[PROVIDED MATERIAL — start]

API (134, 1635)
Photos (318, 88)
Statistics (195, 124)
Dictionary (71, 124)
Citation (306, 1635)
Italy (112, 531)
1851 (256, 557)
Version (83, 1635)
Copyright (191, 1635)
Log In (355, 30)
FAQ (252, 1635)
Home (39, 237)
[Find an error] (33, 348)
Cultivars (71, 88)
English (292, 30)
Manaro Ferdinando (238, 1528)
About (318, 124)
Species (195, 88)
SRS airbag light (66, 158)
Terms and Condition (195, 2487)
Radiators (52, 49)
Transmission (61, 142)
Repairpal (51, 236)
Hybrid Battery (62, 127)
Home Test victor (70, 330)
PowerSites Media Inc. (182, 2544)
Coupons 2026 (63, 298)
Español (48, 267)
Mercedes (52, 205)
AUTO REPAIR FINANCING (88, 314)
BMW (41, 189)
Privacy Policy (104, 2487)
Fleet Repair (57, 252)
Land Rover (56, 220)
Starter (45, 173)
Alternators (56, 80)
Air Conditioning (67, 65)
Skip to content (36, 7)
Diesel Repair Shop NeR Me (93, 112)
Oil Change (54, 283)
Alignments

[PROVIDED MATERIAL — finish]
[PROVIDED MATERIAL — start]

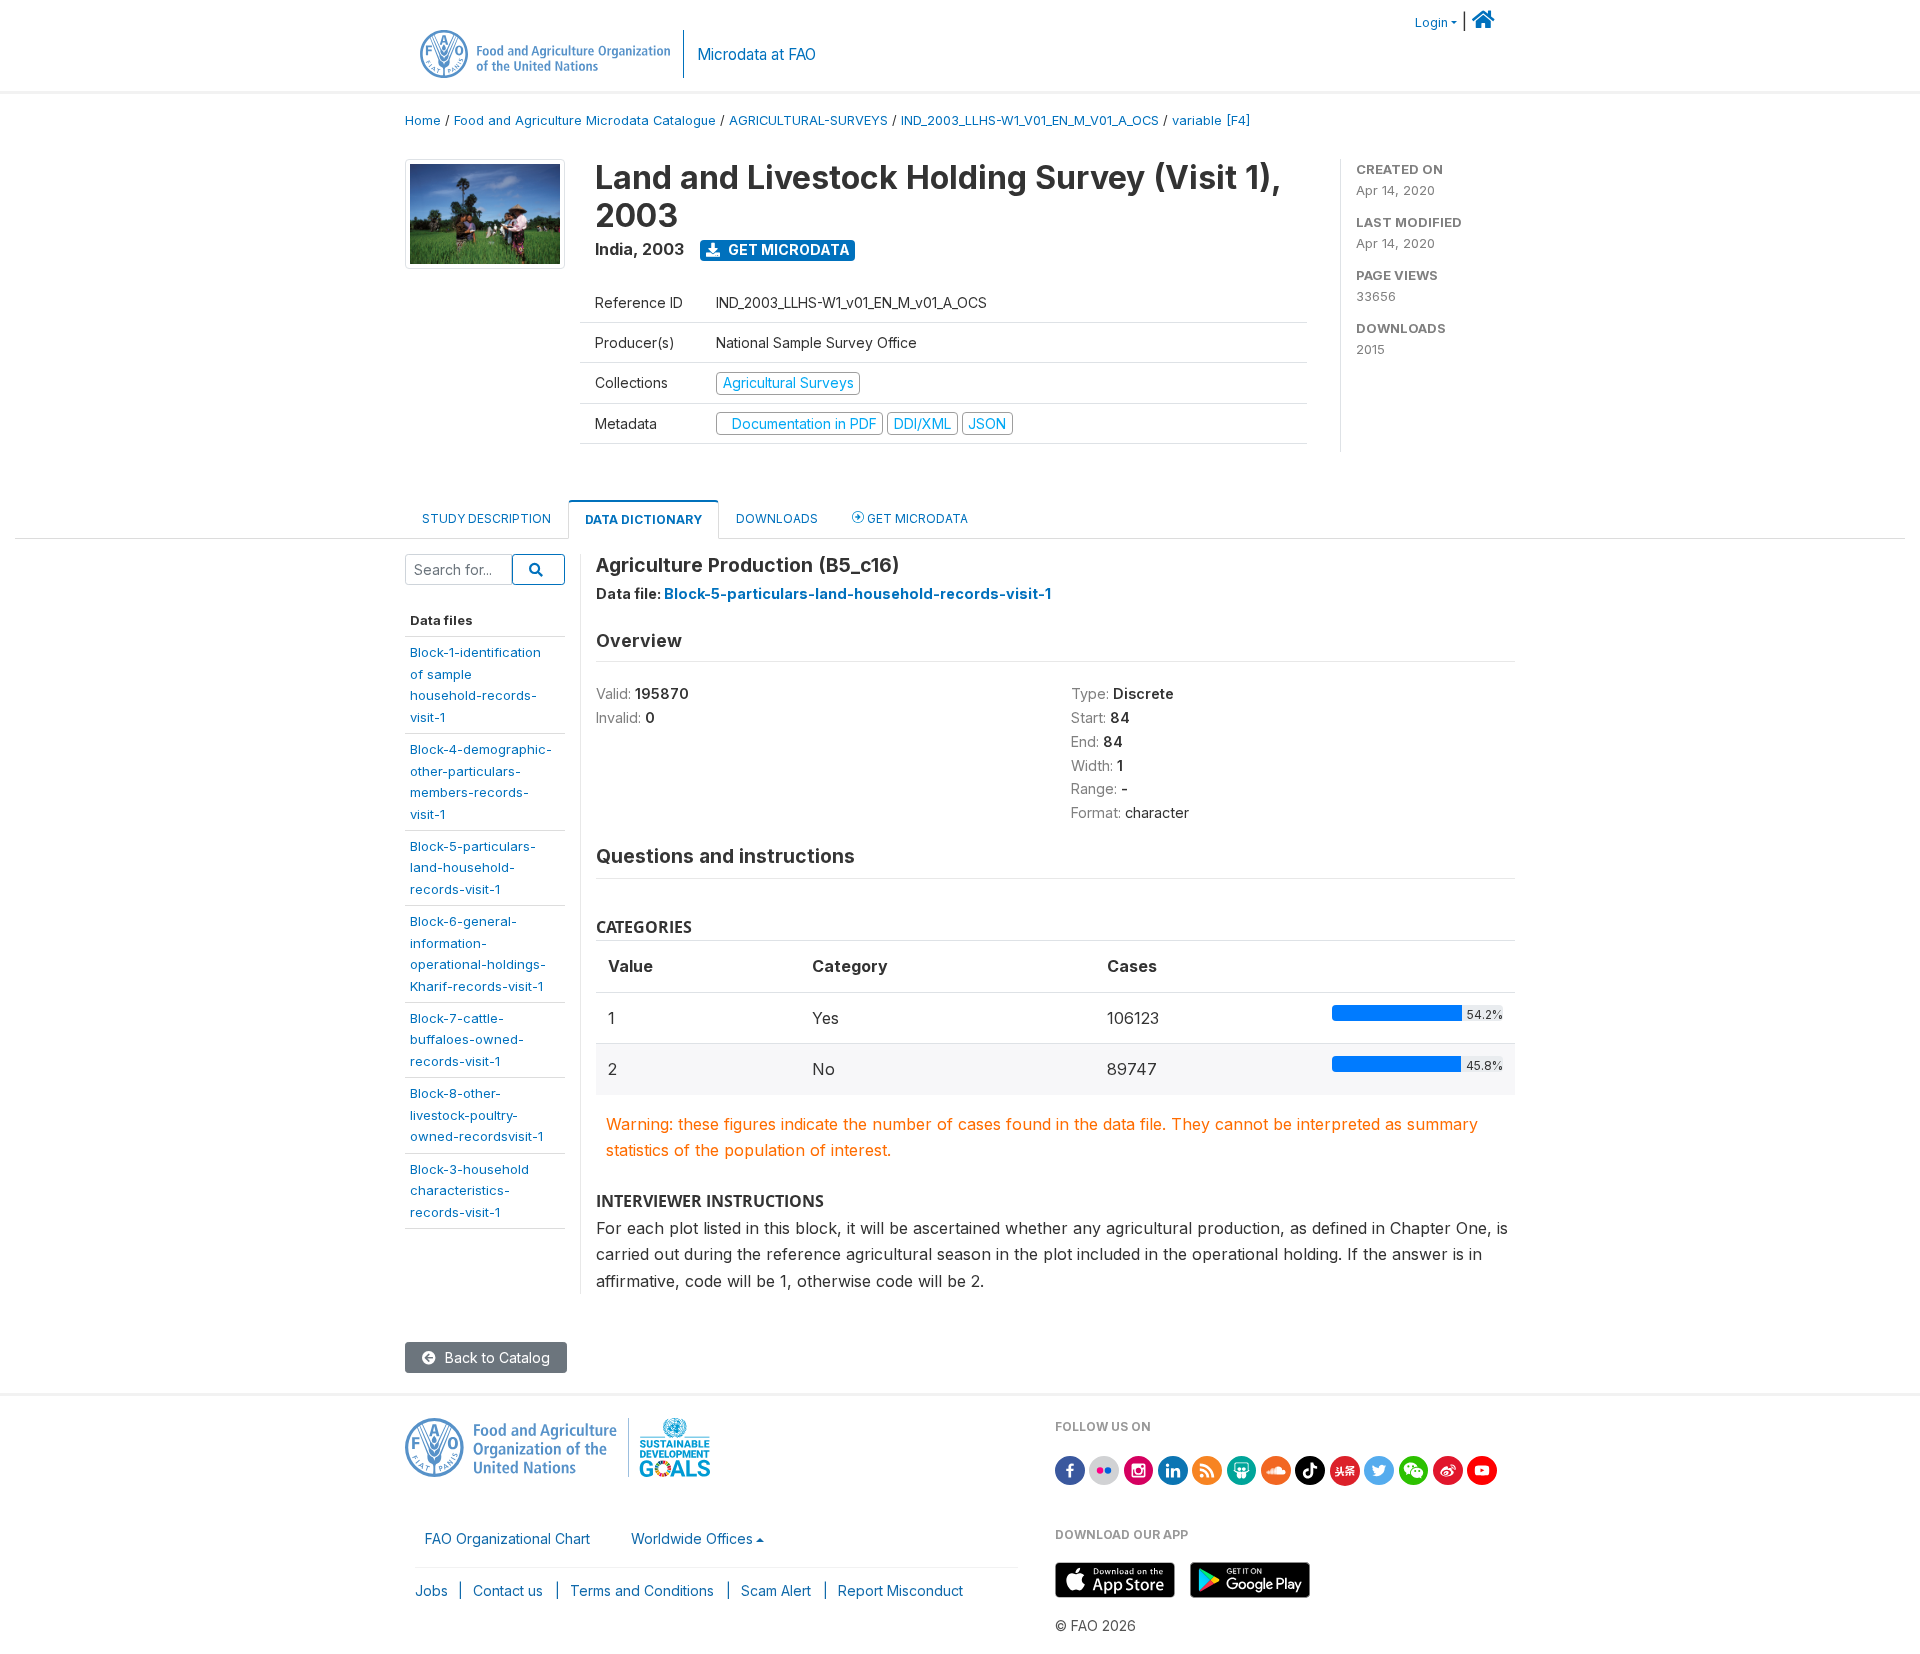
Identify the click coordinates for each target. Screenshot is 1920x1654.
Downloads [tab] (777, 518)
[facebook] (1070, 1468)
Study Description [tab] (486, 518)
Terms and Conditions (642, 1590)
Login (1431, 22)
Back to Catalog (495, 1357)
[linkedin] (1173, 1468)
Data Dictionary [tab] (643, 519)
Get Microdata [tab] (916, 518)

[PROVIDED MATERIAL — finish]

◆ TASK TO CARRY OUT
Look above for the line containing "API (134, 1635)". Output from there through the line containing "Species (195, 88)", exactly and inclusively.

◆ RESPONSE BELOW
API (134, 1635)
Photos (318, 88)
Statistics (195, 124)
Dictionary (71, 124)
Citation (306, 1635)
Italy (112, 531)
1851 (256, 557)
Version (83, 1635)
Copyright (191, 1635)
Log In (355, 30)
FAQ (252, 1635)
Home (39, 237)
[Find an error] (33, 348)
Cultivars (71, 88)
English (292, 30)
Manaro Ferdinando (238, 1528)
About (318, 124)
Species (195, 88)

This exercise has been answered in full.